For the diafiltration experiments, the Borsig oNF-1 membrane was used, and the same membrane coupon was reused for all the diafiltration experiments. Table 2 summarizes the product recovery and catalyst/ligand retention in each cycle. An excessively large volume of diafiltration solvent (6–8 DVs) was used to achieve a high product recovery, which can help reduce side-reactions where product reacts with starting materials. In the first cycle, 98.1% product was recovered, and 91.7% catalyst was retained. With the increase of diafiltration volumes in the following cycles, the product recovery increased, while the catalyst and ligand retention decreased. Besides Borsig oNF-1 membrane, Borsig oNF-2 membrane was also evaluated for catalyst reuse experiments, the catalyst was successfully reused for up to 4 times with a high conversion >90% (Table S4).
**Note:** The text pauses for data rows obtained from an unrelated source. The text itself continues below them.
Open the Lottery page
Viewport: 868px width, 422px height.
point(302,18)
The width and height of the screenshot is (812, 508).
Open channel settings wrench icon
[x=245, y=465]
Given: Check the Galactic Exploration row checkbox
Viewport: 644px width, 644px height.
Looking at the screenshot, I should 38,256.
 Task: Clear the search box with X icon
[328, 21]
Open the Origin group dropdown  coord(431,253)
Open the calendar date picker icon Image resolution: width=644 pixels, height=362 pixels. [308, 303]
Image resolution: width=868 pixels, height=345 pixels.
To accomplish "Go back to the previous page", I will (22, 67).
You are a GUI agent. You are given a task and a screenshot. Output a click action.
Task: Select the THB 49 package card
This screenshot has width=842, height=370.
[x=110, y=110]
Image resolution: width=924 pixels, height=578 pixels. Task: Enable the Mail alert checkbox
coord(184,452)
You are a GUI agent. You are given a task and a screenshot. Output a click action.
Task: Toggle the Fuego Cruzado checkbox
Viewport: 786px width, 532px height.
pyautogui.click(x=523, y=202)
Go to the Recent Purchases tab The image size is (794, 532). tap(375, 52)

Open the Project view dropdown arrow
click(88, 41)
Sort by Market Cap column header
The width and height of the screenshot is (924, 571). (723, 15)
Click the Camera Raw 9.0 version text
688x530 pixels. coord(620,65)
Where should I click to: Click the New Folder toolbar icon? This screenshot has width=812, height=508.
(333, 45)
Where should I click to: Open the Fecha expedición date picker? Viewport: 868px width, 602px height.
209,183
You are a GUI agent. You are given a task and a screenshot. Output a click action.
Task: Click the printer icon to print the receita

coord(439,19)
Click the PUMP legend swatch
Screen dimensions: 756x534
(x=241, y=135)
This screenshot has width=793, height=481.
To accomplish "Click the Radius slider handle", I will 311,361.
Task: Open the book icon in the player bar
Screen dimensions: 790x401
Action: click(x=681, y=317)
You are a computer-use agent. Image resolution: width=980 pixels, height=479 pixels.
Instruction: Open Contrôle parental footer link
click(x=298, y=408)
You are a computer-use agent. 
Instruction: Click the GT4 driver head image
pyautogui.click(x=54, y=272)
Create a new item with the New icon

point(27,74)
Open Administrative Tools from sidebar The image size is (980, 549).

Table 2 Conversion, product recovery, and catalyst retention in each reaction cycle using the Borsig oNF-1-600 Da membrane
Cycle Conversion in 24 h (%) Number of DVs Product recovery (%) Catalyst retention (%) Ligand retention (%)
1 99.3 6.0 98.1 91.7 88.9
2 99.0 5.8 97.4 88.7 89.5
3 96.8 7.1 98.7 85.5 85.0
4 94.0 7.8 99.1 78.6 82.1
5 90.1 8.1 99.2 74.1 82.1
6 65.5


To understand the reason for the gradual decrease in conversion in the catalyst reuse experiment, we measured the content of the catalyst and ligand in each cycle. Fig. 6a shows that the content of catalyst/ligand, normalized to the first cycle, dropped dramatically to only 16% in the 6th reaction cycle. Thus, we believe the loss of the catalyst/ligand could be the cause of the decline in conversion. We also converted the catalyst content to mol%, and the conversion vs. catalyst mol% data in Fig. 6b showed that a catalyst content of 0.5 mol% was essential for achieving a high conversion of over 90%. Additionally, we observed a gradual accumulation of impurities over successive reaction cycles in the HPLC-MS data (Fig. S4a). These impurities can be attributed to the reaction between the Stage 2 product in the recovered catalyst/ligand and the starting material of Stage 1 (Fig. S4b). Although we have used excessive solvent washes to achieve a high product yield of 98–99%, there was still 1–2% of the product that carried over to the next reaction with the recovered catalyst/ligand. This side reaction was not particularly noticeable in the second cycle, possibly due to the presence of sufficient catalysts, but became severe in the next three cycles as the catalyst content decreases (Fig. S4a).


image file: d4gc06334a-f6.tif
Fig. 6 (a) The normalized content of catalyst and ligand in each reaction cycle during the catalyst reuse experiment using the Borsig oNF-1-600 Da membrane. (b) Stage 1 conversion and the catalyst mol% in each reaction cycle.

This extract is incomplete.